Les 40.000 autres sont restés au bureau avec des mesures de distanciation sociale. Au début de la crise sanitaire, nous avons mis en place une charte de conformité sanitaire à laquelle ont adhéré tous les sites de l’AMRC, qui impose les mesures de distanciation sociale, le nettoyage régulier des transports, l’installation d’un pédiluve et de gels hydroalcooliques… Cela nous a permis d’assurer l’emploi des salariés qui sont restés sur les sites.

Pour répondre à la deuxième partie de la question, certains acteurs de l’AMRC voient des bénéfices dans le télétravail, notamment pour les collaborateurs. Sur la base de nos enquêtes de satisfaction réalisées auprès d’eux, 70% se disent satisfaits du télétravail. Nous avons des populations assez jeunes dans notre secteur ; ce sont des primo-accédants à l’emploi qui n’ont pas forcément de contraintes familiales ou d’enfants. De leur côté, les employeurs ont constaté une amélioration de la productivité du fait d’un absentéisme moins important, et du fait également que la question des transports ne se pose plus. Cela signifie moins de retards et moins de départs anticipés.

- Vous proposez le télétravail mais ne l’imposez pas. Doit-il faire l’objet d’un accord mutuel entre l’employeur et le salarié ?

Absolument. C’est une liberté que l’employé a de faire le choix d’être en télétravail ou pas, et l’employeur est libre d’accepter ou de refuser. Les clients que nous servons doivent donner leur accord pour que l’activité puisse basculer en télétravail. Certains clients, notamment dans le secteur bancaire ou de l’assurance, ne veulent pas que leurs activités soient traitées depuis le domicile du salarié car elles imposent des contraintes de sécurité et de protection des données personnelles très fortes, qui ne sont pas compatibles avec le télétravail. C’est donc d’abord un accord entre l’employeur et le client, mais lorsqu’on propose de basculer les activités professionnelles en télétravail, ça reste toujours sur la base du volontariat.

- Vous évoquez dans votre déclaration d’intention le maintien du lien social et la lutte contre l’isolement des salariés. Comment envisagez-vous de pallier le manque, voire l’absence, d’interaction entre les salariés ?

Nous sommes partis du principe que tous les télétravailleurs effectuent un passage régulier sur un site physique. Il y a toujours une logique de rattachement à un bâtiment physique, qui correspond à un local de l’entreprise ou au siège lui-même. Pour maintenir le lien social et parce qu’il y a parfois un certain nombre de procédures administratives auxquelles les salariés doivent se soumettre, il faut un passage régulier sur le site.

Il est également possible d’acter un certain nombre de jours travaillés en présentiel. Par exemple, un salarié s’engage à être présent sur le site cinq jours par mois et le reste du temps en télétravail. Nous recommandons de ne pas être sur une logique à 100% de télétravail, afin de permettre aux managers de voir régulièrement leurs collaborateurs et aux collègues de se rencontrer régulièrement. Ce que nous craignons le plus, c’est le désengagement des salariés et le manque d’adhésion à la culture d’entreprise, particulièrement chez les nouvelles recrues.

> _Entrées de texte et de localisation d'éléments_

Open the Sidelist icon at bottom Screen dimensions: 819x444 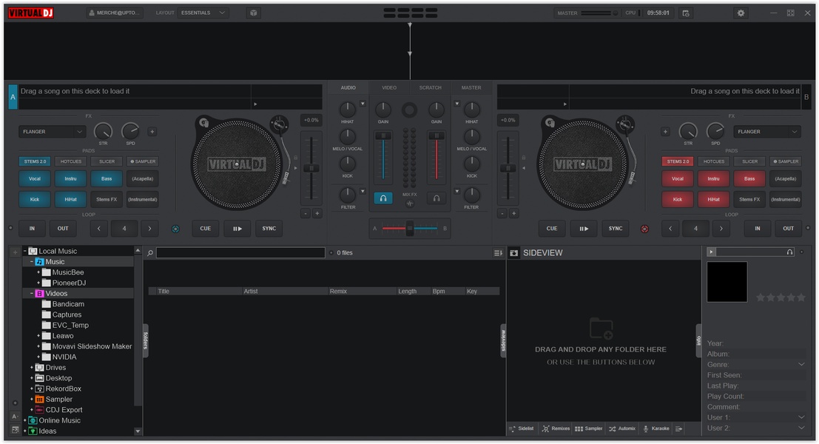click(x=513, y=428)
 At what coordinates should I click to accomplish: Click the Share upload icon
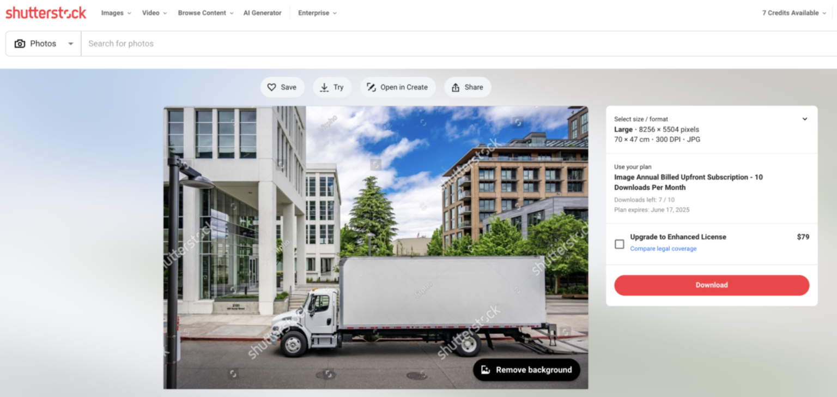(456, 87)
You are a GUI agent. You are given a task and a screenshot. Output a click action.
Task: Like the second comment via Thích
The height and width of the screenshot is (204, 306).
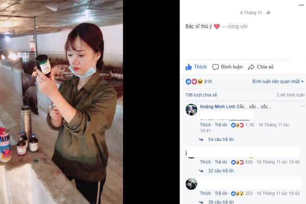[205, 162]
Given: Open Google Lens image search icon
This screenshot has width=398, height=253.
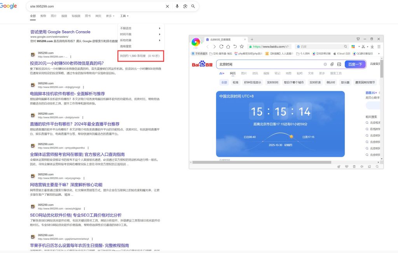Looking at the screenshot, I should pos(185,6).
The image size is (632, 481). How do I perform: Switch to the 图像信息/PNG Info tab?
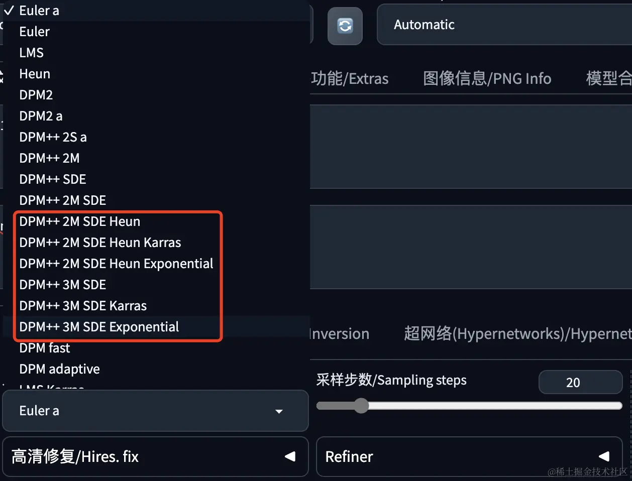coord(487,78)
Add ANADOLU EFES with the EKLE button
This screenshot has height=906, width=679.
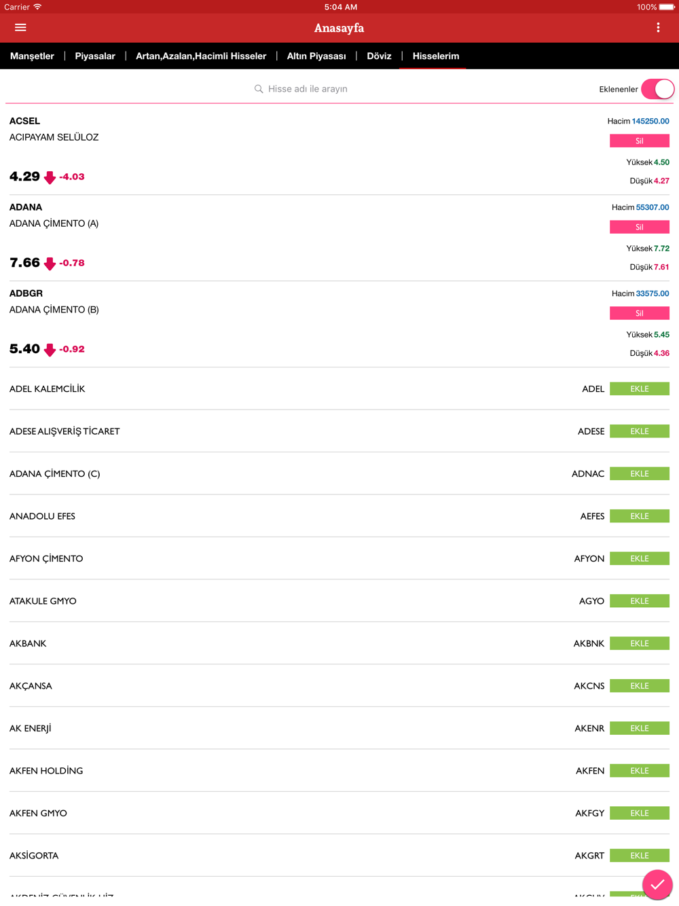[639, 516]
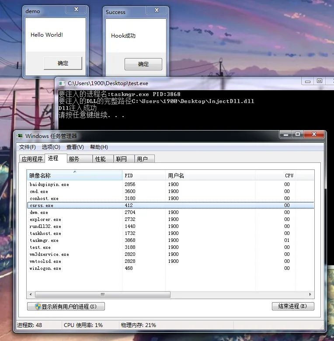Select the taskmgr.exe process row
The image size is (334, 341).
coord(170,240)
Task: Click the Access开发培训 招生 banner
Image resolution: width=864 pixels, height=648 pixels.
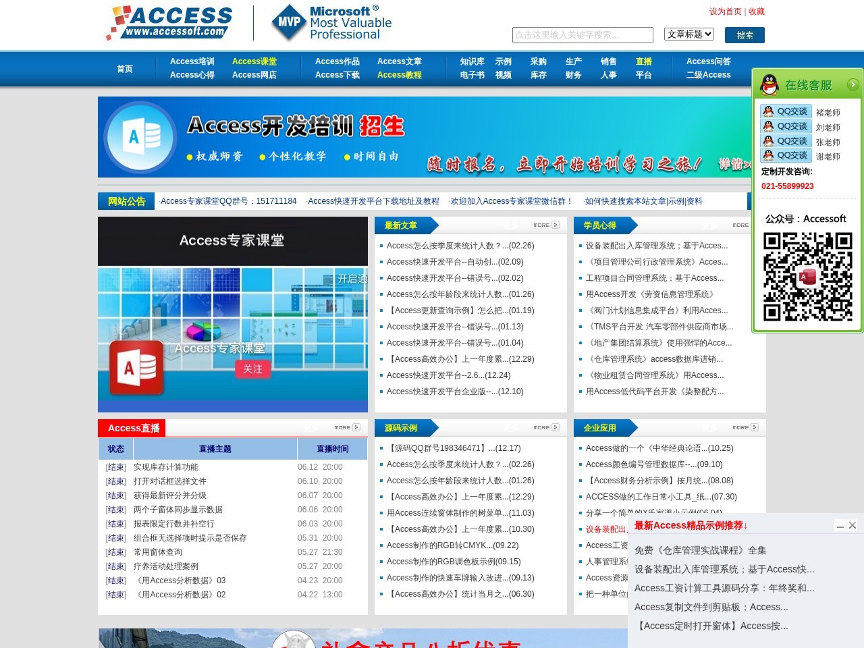Action: click(425, 137)
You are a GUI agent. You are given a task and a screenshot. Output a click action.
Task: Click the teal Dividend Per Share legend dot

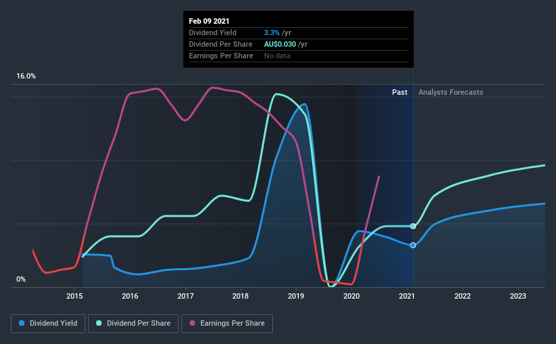[x=99, y=323]
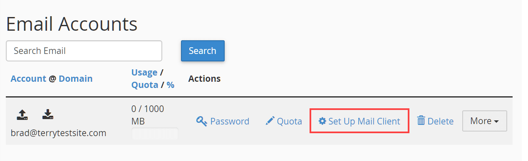Image resolution: width=528 pixels, height=161 pixels.
Task: Click the pencil icon beside Quota action
Action: [x=270, y=121]
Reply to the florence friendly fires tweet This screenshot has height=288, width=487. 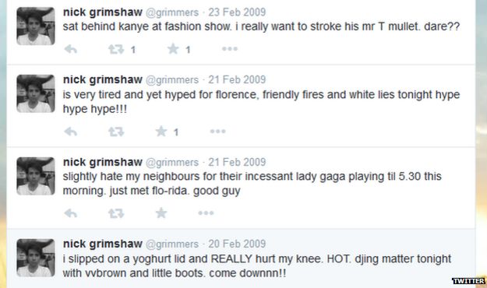71,132
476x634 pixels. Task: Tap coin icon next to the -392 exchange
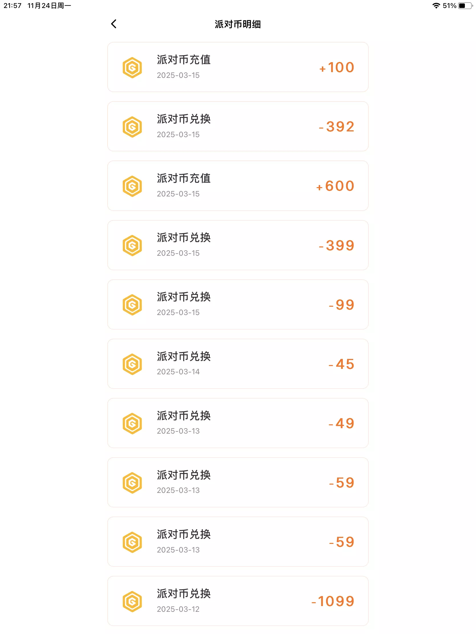132,127
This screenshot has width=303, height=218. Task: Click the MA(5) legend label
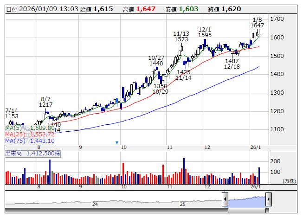click(15, 128)
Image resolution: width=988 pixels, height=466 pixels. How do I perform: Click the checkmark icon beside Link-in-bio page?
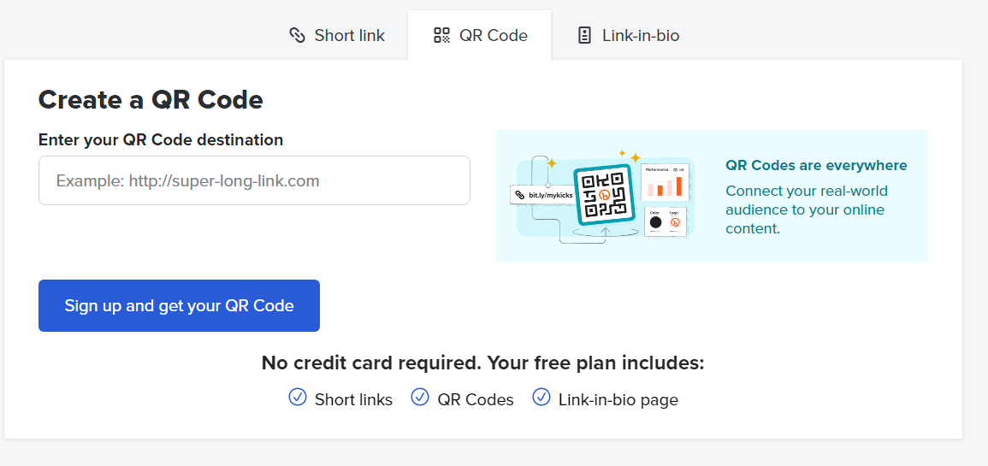click(x=541, y=398)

> _Tâches et exercices_
1. D'après l'extrait sur le télétravail, quelle part des collaborateurs interrogés dans les enquêtes de satisfaction se disent satisfaits du télétravail ?
2. Veuillez reproduire fidèlement le passage de l'extrait sur le télétravail qui commence par « Il est également » et se termine par « les nouvelles recrues. ».

> _Réponses rédigées_
1. 70 % d'entre eux se disent satisfaits du télétravail.

2.
Il est également possible d’acter un certain nombre de jours travaillés en présentiel. Par exemple, un salarié s’engage à être présent sur le site cinq jours par mois et le reste du temps en télétravail. Nous recommandons de ne pas être sur une logique à 100% de télétravail, afin de permettre aux managers de voir régulièrement leurs collaborateurs et aux collègues de se rencontrer régulièrement. Ce que nous craignons le plus, c’est le désengagement des salariés et le manque d’adhésion à la culture d’entreprise, particulièrement chez les nouvelles recrues.